Ce sont là quelques-unes des raisons pour lesquelles la comparaison entre le cas de TF 1 et celui des autres sociétés dont vient d’être décidé le transfert au secteur privé serait sans pertinence.

Enfin, il n’est pas indifférent de relever que la chronologie des opérations pourrait même conduire à ce que l’Etat soit lésé dans ses droits.

Si, en effet, la mise sur le marché de 40 p 100 des actions ne remportait pas le succès escompté, pour quelque raison que ce soit, l’Etat serait contraint de conserver les actions invendues. De la sorte, il disposerait certes des droits proportionnels à dividendes, mais la collectivité aurait perdu tout pouvoir dans la société, sans pour autant recevoir l’intégralité du prix que légitime une telle cession.

A tous égards donc, et de quelque côté qu’on aborde la question, le transfert au secteur privé de la propriété de TF 1 ne peut constitutionnellement être opéré dans les conditions décidées par la loi.

Il n’eût été possible que si, à tout le moins, il avait respecté les règles spécifiques qui s’imposent à la télévision hertzienne, avait fait l’objet d’un appel au marché ou à une pluralité de repreneurs, avait porté sur la quasi-totalité du capital.

Faute d’en avoir décidé ainsi, la loi, pour cet autre motif, devra être déclarée non conforme à la Constitution.

IV. : Sur le pluralisme de la communication

Celui-ci est menacé, pour les raisons précédemment développées, par le transfert de TF1 au secteur privé. On n’y reviendra donc pas.

Au-delà, il n’existe pas actuellement, le problème étant nouveau en France, de définition constitutionnelle précise de ce que le respect du pluralisme permet ou de ce qu’il interdit.

Une première remarque s’impose.

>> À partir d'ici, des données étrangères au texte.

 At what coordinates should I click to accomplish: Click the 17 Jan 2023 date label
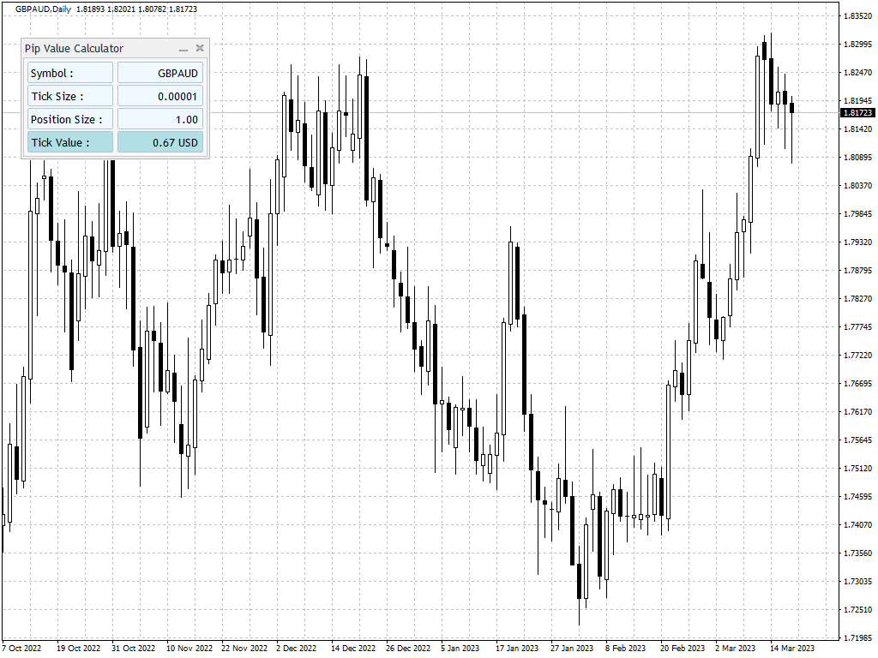(517, 649)
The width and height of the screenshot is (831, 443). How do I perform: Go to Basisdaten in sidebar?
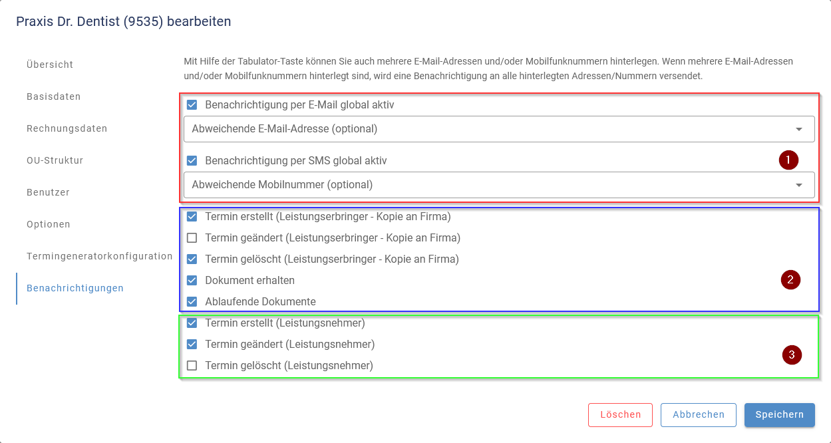[54, 96]
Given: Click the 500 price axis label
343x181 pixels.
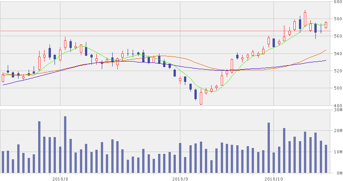Looking at the screenshot, I should pyautogui.click(x=337, y=88).
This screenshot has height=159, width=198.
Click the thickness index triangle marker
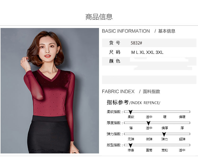pyautogui.click(x=148, y=123)
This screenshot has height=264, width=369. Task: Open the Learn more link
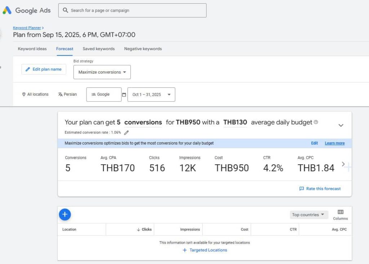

Lors du débat parlementaire sur la loi relative à la presse écrite, aux souhaits formulés par les orateurs de l’opposition que soit mis en place un dispositif limitant la concentration, il était systématiquement répondu, tant par les rapporteurs que par le Gouvernement, que la loi relative à la communication audiovisuelle prévoierait une limite à la concentration de caractère multimédia.

Aussi n’est-ce pas sans surprise qu’on peut lire, à la page 299 du rapport de M Péricard, que « l’élaboration d’une législation multimédia est prématurée, et la teneur du projet de loi sur la communication conduit à reporter à un texte spécifique les dispositions sur la presse écrite rendues nécessaires par la décision du Conseil constitutionnel du 29 juillet ».

Cette manière de procéder, qui semble mettre à l’honneur un nouveau genre que l’on pourrait appeler « ping-pong législatif », ne laisse pas d’inquiéter.

Elle doit être analysée à la lumière de trois éléments. Le premier réside dans le rappel légitimement fait par le Conseil constitutionnel dans sa décision du 29 juillet qui, en envisageant le « pluralisme de la presse et, plus généralement, des moyens de communication dont la presse est une composante », donne à penser que la limitation multimédia de la concentration est un objectif de valeur constitutionnelle.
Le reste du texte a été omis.